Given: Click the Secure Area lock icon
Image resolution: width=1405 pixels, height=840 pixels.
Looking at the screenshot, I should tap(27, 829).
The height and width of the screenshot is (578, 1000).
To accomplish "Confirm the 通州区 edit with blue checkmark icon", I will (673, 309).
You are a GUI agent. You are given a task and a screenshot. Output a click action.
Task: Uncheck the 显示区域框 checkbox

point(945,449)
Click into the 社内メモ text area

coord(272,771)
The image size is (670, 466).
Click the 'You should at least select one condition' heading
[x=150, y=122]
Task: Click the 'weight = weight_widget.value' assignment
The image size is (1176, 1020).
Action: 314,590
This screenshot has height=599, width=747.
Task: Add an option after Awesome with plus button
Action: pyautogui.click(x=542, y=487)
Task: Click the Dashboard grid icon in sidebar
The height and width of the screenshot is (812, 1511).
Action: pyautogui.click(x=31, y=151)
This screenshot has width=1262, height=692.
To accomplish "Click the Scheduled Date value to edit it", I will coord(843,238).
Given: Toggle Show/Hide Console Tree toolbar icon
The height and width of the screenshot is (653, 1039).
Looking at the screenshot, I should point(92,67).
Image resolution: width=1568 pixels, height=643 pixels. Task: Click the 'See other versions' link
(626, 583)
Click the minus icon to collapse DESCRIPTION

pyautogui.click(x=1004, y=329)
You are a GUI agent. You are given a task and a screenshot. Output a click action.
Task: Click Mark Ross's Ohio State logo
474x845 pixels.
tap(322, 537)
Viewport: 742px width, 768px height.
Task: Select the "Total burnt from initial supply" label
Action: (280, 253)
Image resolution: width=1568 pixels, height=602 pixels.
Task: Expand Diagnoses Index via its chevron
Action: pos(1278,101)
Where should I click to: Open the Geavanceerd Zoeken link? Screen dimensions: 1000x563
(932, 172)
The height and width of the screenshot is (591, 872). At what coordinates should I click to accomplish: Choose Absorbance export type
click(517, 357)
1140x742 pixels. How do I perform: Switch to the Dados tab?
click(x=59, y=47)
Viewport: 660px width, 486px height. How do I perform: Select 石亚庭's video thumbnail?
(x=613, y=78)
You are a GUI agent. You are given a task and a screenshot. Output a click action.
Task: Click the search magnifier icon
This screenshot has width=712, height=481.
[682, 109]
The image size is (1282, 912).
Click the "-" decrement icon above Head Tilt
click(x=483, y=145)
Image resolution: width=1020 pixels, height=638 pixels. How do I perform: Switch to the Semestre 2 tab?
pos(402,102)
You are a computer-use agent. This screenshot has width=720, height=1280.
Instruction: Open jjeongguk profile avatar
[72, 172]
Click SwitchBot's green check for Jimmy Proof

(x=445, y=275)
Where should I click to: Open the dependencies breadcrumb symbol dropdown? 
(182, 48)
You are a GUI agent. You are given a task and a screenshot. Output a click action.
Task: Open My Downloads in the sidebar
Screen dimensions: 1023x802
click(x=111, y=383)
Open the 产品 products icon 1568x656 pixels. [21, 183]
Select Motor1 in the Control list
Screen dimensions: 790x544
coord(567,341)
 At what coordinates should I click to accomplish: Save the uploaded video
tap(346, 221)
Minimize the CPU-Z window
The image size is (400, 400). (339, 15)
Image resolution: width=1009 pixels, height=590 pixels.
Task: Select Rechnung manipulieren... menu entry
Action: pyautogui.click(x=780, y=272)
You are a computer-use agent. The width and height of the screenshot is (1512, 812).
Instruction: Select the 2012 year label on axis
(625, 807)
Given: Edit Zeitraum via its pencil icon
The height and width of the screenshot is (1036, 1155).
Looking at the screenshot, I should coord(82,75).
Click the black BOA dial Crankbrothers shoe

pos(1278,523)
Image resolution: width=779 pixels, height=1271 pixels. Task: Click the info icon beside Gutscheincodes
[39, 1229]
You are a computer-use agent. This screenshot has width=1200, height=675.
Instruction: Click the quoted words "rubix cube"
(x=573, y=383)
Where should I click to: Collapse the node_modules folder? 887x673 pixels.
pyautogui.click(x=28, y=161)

## INSTRUCTIONS TO FOLLOW
The task calls for every line of the material to be reproduced precisely.

## EXPECTED ANSWER
Given: Click the Secure Area lock icon
Image resolution: width=1405 pixels, height=840 pixels.
Looking at the screenshot, I should tap(27, 829).
The height and width of the screenshot is (578, 1000).
To accomplish "Confirm the 通州区 edit with blue checkmark icon", I will (673, 309).
You are a GUI agent. You are given a task and a screenshot. Output a click action.
Task: Uncheck the 显示区域框 checkbox

point(945,449)
Click into the 社内メモ text area

coord(272,771)
The image size is (670, 466).
Click the 'You should at least select one condition' heading
[x=150, y=122]
Task: Click the 'weight = weight_widget.value' assignment
The image size is (1176, 1020).
Action: 314,590
This screenshot has height=599, width=747.
Task: Add an option after Awesome with plus button
Action: pyautogui.click(x=542, y=487)
Task: Click the Dashboard grid icon in sidebar
The height and width of the screenshot is (812, 1511).
Action: pyautogui.click(x=31, y=151)
This screenshot has width=1262, height=692.
To accomplish "Click the Scheduled Date value to edit it", I will coord(843,238).
Given: Toggle Show/Hide Console Tree toolbar icon
The height and width of the screenshot is (653, 1039).
Looking at the screenshot, I should point(92,67).
Image resolution: width=1568 pixels, height=643 pixels. Task: Click the 'See other versions' link
(626, 583)
Click the minus icon to collapse DESCRIPTION

pyautogui.click(x=1004, y=329)
You are a GUI agent. You are given a task and a screenshot. Output a click action.
Task: Click Mark Ross's Ohio State logo
474x845 pixels.
tap(322, 537)
Viewport: 742px width, 768px height.
Task: Select the "Total burnt from initial supply" label
Action: (280, 253)
Image resolution: width=1568 pixels, height=602 pixels.
Task: Expand Diagnoses Index via its chevron
Action: pos(1278,101)
Where should I click to: Open the Geavanceerd Zoeken link? Screen dimensions: 1000x563
(932, 172)
The height and width of the screenshot is (591, 872). At what coordinates should I click to accomplish: Choose Absorbance export type
click(517, 357)
1140x742 pixels. How do I perform: Switch to the Dados tab?
click(x=59, y=47)
Viewport: 660px width, 486px height. How do I perform: Select 石亚庭's video thumbnail?
(x=613, y=78)
You are a GUI agent. You are given a task and a screenshot. Output a click action.
Task: Click the search magnifier icon
This screenshot has width=712, height=481.
[682, 109]
The image size is (1282, 912).
Click the "-" decrement icon above Head Tilt
click(x=483, y=145)
Image resolution: width=1020 pixels, height=638 pixels. How do I perform: Switch to the Semestre 2 tab?
pos(402,102)
You are a computer-use agent. This screenshot has width=720, height=1280.
Instruction: Open jjeongguk profile avatar
[72, 172]
Click SwitchBot's green check for Jimmy Proof

(x=445, y=275)
Where should I click to: Open the dependencies breadcrumb symbol dropdown? 
(182, 48)
You are a GUI agent. You are given a task and a screenshot. Output a click action.
Task: Open My Downloads in the sidebar
Screen dimensions: 1023x802
click(x=111, y=383)
Open the 产品 products icon 1568x656 pixels. [21, 183]
Select Motor1 in the Control list
Screen dimensions: 790x544
coord(567,341)
 At what coordinates should I click to accomplish: Save the uploaded video
tap(346, 221)
Minimize the CPU-Z window
The image size is (400, 400). (339, 15)
Image resolution: width=1009 pixels, height=590 pixels.
Task: Select Rechnung manipulieren... menu entry
Action: pyautogui.click(x=780, y=272)
You are a computer-use agent. The width and height of the screenshot is (1512, 812).
Instruction: Select the 2012 year label on axis
(625, 807)
Given: Edit Zeitraum via its pencil icon
The height and width of the screenshot is (1036, 1155).
Looking at the screenshot, I should coord(82,75).
Click the black BOA dial Crankbrothers shoe

pos(1278,523)
Image resolution: width=779 pixels, height=1271 pixels. Task: Click the info icon beside Gutscheincodes
[39, 1229]
You are a computer-use agent. This screenshot has width=1200, height=675.
Instruction: Click the quoted words "rubix cube"
(x=573, y=383)
Where should I click to: Collapse the node_modules folder? 887x673 pixels.
pyautogui.click(x=28, y=161)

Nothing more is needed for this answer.